## Tâches à réaliser
1 - D'après le texte sur le véganisme éthique, dans quelle revue l'article de Steven Davis a-t-il paru en 2003 ?
2 - Citez fidèlement le passage du texte sur le véganisme éthique qui va de « Objections éthiques au » à « Them Eat Meat. ».

## Texte de la page
════════
Les arguments éthiques contre le véganisme éthique

Source photo : Farm Sanctuary

Un régime végétalien entraîne plus de décès d’animaux qu’un régime omnivore.

C’est la conclusion ridicule d’un article de Steven Davis publié en 2003 dans le Journal of Agricultural and Environmental Ethics. Professeur de sciences animales à l’Université d’État de l’Oregon, Davis a fondé son argumentation sur la théorie selon laquelle la récolte des cultures modernes tue plus d’animaux que la consommation de vaches qui ont brouté dans les pâturages.

Les animaux qui meurent pour les cultures végétales comprennent les souris, les taupes, les lapins, « et d’autres créatures qui sont écrasées par les tracteurs, ou qui perdent leur habitat pour faire place à l’agriculture », a soutenu Davis.

Ce n’est qu’un des nombreux arguments qui ont été avancés contre le véganisme éthique. Distinct du véganisme motivé par des raisons de santé ou d’environnement, le véganisme éthique repose sur la conviction qu’il est mal de faire souffrir les animaux et de leur ôter la vie. Dans cette chronique, je veux examiner et réfuter deux arguments éthiques contre le véganisme.

Objections éthiques au véganisme : Steven Davis

Davis a fait valoir que le véganisme cause la mort de plus d’animaux que certains types de consommation de viande en raison des animaux tués pour les terres de culture et pendant la récolte. Les végétaliens devraient réduire leur consommation de plantes et manger plus de vaches qui broutent dans les pâturages, affirmait-il ; les vaches fournissent beaucoup de protéines et de calories par tête, et causeraient donc la mort de moins d’animaux que la récolte des plantes.

Malheureusement pour Davis, son argument était basé sur du vent, car il ne savait pas combien d’animaux meurent pour faire pousser et récolter les plantes. « On ne dispose pas de chiffres précis comparant le nombre d’animaux du champ qui sont tués avec ces différents systèmes de culture », admet l’auteur du blog Let Them Eat Meat.
════════
## Lignes de données
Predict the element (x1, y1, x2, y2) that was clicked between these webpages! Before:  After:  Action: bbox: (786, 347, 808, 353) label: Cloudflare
════════
## Résultats
1 - Dans le Journal of Agricultural and Environmental Ethics.

2 -
Objections éthiques au véganisme : Steven Davis

Davis a fait valoir que le véganisme cause la mort de plus d’animaux que certains types de consommation de viande en raison des animaux tués pour les terres de culture et pendant la récolte. Les végétaliens devraient réduire leur consommation de plantes et manger plus de vaches qui broutent dans les pâturages, affirmait-il ; les vaches fournissent beaucoup de protéines et de calories par tête, et causeraient donc la mort de moins d’animaux que la récolte des plantes.

Malheureusement pour Davis, son argument était basé sur du vent, car il ne savait pas combien d’animaux meurent pour faire pousser et récolter les plantes. « On ne dispose pas de chiffres précis comparant le nombre d’animaux du champ qui sont tués avec ces différents systèmes de culture », admet l’auteur du blog Let Them Eat Meat.